> [Your objective]: Give back the records in their entirety, exactly.
Data shown START
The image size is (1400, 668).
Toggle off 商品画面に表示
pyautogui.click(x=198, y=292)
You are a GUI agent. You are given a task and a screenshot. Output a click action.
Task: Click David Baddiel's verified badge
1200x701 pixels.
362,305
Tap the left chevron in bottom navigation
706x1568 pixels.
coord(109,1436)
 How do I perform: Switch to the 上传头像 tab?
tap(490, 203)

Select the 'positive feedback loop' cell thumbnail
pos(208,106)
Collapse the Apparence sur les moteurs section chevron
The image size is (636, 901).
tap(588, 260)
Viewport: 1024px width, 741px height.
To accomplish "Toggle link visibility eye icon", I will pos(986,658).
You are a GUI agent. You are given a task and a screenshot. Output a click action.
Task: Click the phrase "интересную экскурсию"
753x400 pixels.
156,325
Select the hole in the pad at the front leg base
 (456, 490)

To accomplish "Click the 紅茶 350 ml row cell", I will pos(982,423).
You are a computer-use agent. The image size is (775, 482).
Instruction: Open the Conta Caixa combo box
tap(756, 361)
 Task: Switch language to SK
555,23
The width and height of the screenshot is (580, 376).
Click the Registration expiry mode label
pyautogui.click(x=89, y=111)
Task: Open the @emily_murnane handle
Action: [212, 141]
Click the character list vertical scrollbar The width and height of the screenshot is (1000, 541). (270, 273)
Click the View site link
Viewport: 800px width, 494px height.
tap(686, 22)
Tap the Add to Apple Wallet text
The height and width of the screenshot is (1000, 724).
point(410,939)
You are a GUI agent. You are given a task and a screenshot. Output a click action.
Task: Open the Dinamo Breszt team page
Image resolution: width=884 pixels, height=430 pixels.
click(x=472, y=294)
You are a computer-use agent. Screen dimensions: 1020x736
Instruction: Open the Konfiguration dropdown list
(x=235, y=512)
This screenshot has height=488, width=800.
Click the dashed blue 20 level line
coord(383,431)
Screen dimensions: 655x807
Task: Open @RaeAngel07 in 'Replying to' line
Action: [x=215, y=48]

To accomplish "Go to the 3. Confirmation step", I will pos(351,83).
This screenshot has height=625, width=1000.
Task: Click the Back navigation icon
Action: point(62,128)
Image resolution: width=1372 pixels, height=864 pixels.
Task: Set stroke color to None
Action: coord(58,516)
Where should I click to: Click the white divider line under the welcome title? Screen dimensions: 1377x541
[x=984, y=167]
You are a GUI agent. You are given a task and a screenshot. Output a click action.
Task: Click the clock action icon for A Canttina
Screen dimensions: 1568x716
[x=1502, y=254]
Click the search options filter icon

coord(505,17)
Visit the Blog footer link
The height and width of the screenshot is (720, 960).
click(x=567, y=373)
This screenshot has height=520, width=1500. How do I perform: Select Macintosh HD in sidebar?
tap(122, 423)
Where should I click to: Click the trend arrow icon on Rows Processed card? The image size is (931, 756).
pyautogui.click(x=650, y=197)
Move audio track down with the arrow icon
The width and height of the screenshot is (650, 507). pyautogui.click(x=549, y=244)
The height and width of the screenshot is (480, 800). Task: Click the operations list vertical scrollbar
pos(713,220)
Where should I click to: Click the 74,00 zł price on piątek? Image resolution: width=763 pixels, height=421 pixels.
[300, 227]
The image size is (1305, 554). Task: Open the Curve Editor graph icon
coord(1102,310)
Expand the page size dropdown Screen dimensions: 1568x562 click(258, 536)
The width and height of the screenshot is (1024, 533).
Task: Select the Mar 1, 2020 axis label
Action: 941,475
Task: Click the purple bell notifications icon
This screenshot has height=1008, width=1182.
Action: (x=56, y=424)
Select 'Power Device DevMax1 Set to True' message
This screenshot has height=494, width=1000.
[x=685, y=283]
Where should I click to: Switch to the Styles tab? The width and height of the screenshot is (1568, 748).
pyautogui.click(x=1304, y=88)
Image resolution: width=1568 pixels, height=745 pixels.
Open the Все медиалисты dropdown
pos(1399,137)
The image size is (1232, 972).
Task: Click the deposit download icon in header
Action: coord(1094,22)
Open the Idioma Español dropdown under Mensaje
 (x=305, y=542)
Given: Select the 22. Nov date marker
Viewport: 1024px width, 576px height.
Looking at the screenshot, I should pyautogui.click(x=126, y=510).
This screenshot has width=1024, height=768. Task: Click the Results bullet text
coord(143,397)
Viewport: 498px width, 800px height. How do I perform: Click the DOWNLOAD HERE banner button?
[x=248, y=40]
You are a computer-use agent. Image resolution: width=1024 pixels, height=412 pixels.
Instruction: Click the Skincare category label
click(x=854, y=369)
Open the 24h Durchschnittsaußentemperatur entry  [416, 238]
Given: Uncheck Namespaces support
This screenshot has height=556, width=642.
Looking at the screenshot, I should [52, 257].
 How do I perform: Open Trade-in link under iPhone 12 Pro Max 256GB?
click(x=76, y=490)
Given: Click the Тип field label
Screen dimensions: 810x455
Data shown END
> [Output for this task]:
The image size is (1400, 668).
Toggle off 商品画面に表示
pyautogui.click(x=198, y=292)
You are a GUI agent. You are given a task and a screenshot. Output a click action.
Task: Click David Baddiel's verified badge
1200x701 pixels.
362,305
Tap the left chevron in bottom navigation
706x1568 pixels.
coord(109,1436)
 How do I perform: Switch to the 上传头像 tab?
tap(490, 203)

Select the 'positive feedback loop' cell thumbnail
pos(208,106)
Collapse the Apparence sur les moteurs section chevron
The image size is (636, 901).
tap(588, 260)
Viewport: 1024px width, 741px height.
To accomplish "Toggle link visibility eye icon", I will pos(986,658).
You are a GUI agent. You are given a task and a screenshot. Output a click action.
Task: Click the phrase "интересную экскурсию"
753x400 pixels.
156,325
Select the hole in the pad at the front leg base
 (456, 490)

To accomplish "Click the 紅茶 350 ml row cell", I will pos(982,423).
You are a computer-use agent. The image size is (775, 482).
Instruction: Open the Conta Caixa combo box
tap(756, 361)
 Task: Switch language to SK
555,23
The width and height of the screenshot is (580, 376).
Click the Registration expiry mode label
pyautogui.click(x=89, y=111)
Task: Open the @emily_murnane handle
Action: [212, 141]
Click the character list vertical scrollbar The width and height of the screenshot is (1000, 541). (270, 273)
Click the View site link
Viewport: 800px width, 494px height.
tap(686, 22)
Tap the Add to Apple Wallet text
The height and width of the screenshot is (1000, 724).
point(410,939)
You are a GUI agent. You are given a task and a screenshot. Output a click action.
Task: Open the Dinamo Breszt team page
Image resolution: width=884 pixels, height=430 pixels.
click(x=472, y=294)
You are a computer-use agent. Screen dimensions: 1020x736
Instruction: Open the Konfiguration dropdown list
(x=235, y=512)
This screenshot has height=488, width=800.
Click the dashed blue 20 level line
coord(383,431)
Screen dimensions: 655x807
Task: Open @RaeAngel07 in 'Replying to' line
Action: [x=215, y=48]

To accomplish "Go to the 3. Confirmation step", I will pos(351,83).
This screenshot has height=625, width=1000.
Task: Click the Back navigation icon
Action: point(62,128)
Image resolution: width=1372 pixels, height=864 pixels.
Task: Set stroke color to None
Action: coord(58,516)
Where should I click to: Click the white divider line under the welcome title? Screen dimensions: 1377x541
[x=984, y=167]
You are a GUI agent. You are given a task and a screenshot. Output a click action.
Task: Click the clock action icon for A Canttina
Screen dimensions: 1568x716
[x=1502, y=254]
Click the search options filter icon

coord(505,17)
Visit the Blog footer link
The height and width of the screenshot is (720, 960).
click(x=567, y=373)
This screenshot has height=520, width=1500. How do I perform: Select Macintosh HD in sidebar?
tap(122, 423)
Where should I click to: Click the trend arrow icon on Rows Processed card? The image size is (931, 756).
pyautogui.click(x=650, y=197)
Move audio track down with the arrow icon
The width and height of the screenshot is (650, 507). pyautogui.click(x=549, y=244)
The height and width of the screenshot is (480, 800). Task: Click the operations list vertical scrollbar
pos(713,220)
Where should I click to: Click the 74,00 zł price on piątek? Image resolution: width=763 pixels, height=421 pixels.
[300, 227]
The image size is (1305, 554). Task: Open the Curve Editor graph icon
coord(1102,310)
Expand the page size dropdown Screen dimensions: 1568x562 click(258, 536)
The width and height of the screenshot is (1024, 533).
Task: Select the Mar 1, 2020 axis label
Action: 941,475
Task: Click the purple bell notifications icon
This screenshot has height=1008, width=1182.
Action: (x=56, y=424)
Select 'Power Device DevMax1 Set to True' message
This screenshot has height=494, width=1000.
[x=685, y=283]
Where should I click to: Switch to the Styles tab? The width and height of the screenshot is (1568, 748).
pyautogui.click(x=1304, y=88)
Image resolution: width=1568 pixels, height=745 pixels.
Open the Все медиалисты dropdown
pos(1399,137)
The image size is (1232, 972).
Task: Click the deposit download icon in header
Action: coord(1094,22)
Open the Idioma Español dropdown under Mensaje
 (x=305, y=542)
Given: Select the 22. Nov date marker
Viewport: 1024px width, 576px height.
Looking at the screenshot, I should pyautogui.click(x=126, y=510).
This screenshot has width=1024, height=768. Task: Click the Results bullet text
coord(143,397)
Viewport: 498px width, 800px height. How do I perform: Click the DOWNLOAD HERE banner button?
[x=248, y=40]
You are a computer-use agent. Image resolution: width=1024 pixels, height=412 pixels.
Instruction: Click the Skincare category label
click(x=854, y=369)
Open the 24h Durchschnittsaußentemperatur entry  [416, 238]
Given: Uncheck Namespaces support
This screenshot has height=556, width=642.
Looking at the screenshot, I should [52, 257].
 How do I perform: Open Trade-in link under iPhone 12 Pro Max 256GB?
click(x=76, y=490)
Given: Click the Тип field label
Screen dimensions: 810x455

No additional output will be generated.